BIG has a board of twelve trustees all of whom are volunteers. At least 50% of the Trustees must live within the area of benefit and no decision can be made at a Board level without a local majority being present.

The organisation has democratic structures which enable volunteers and members to direct the work of the project. There are four working groups which meet monthly; Buildings and Land, Activities and Events, Food, and Business. These are a monthly forum for volunteers to work together and make collective decisions.

== Awards and recognition ==
In January 2019 the project was commended for a RIBA MacEwan Award in architecture for 'the common good'.

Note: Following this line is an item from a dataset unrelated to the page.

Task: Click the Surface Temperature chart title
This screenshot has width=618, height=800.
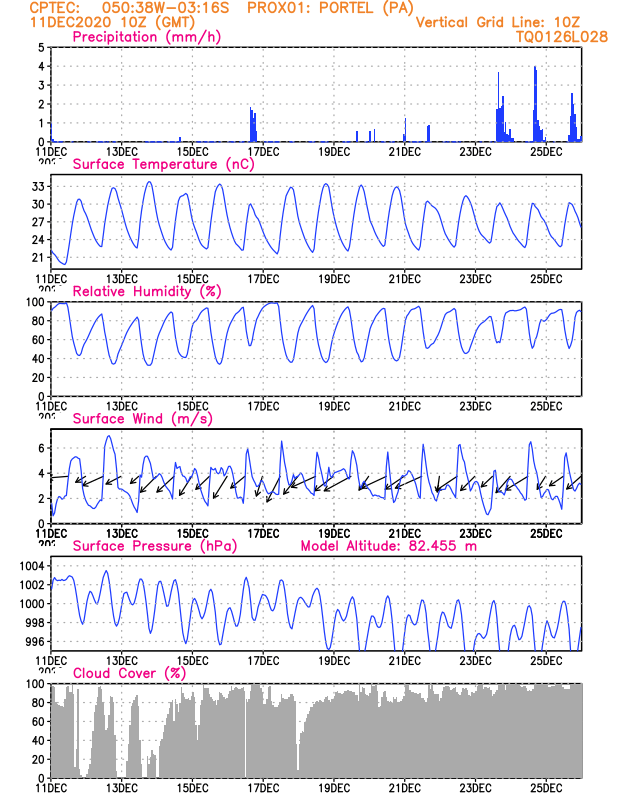Action: [x=163, y=164]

Bridgend Farmhouse was chosen as an example of good practice in the Scottish Government's 'A Connected Scotland; Strategy for tackling social isolation and loneliness and building stronger communities' 2018.

In June 2019 the project received a 'Special Commendation' in the Scottish Council for Voluntary Organisations (SCVO) Charity of the Year awards in the 'Celebrating Communities' category.

In 2020 the project won the Scottish Design Awards national Regeneration Award, the Edinburgh Architectural Association Wood Award, and the Voluntary Arts Scotland Epic Award for the Bridgend Eco-Bothy

In 2021 they received the Queen's Award for Voluntary Service, and were shortlisted for the Scottish Urban Regeneration Forum community-led regeneration award in 2020, and 2021.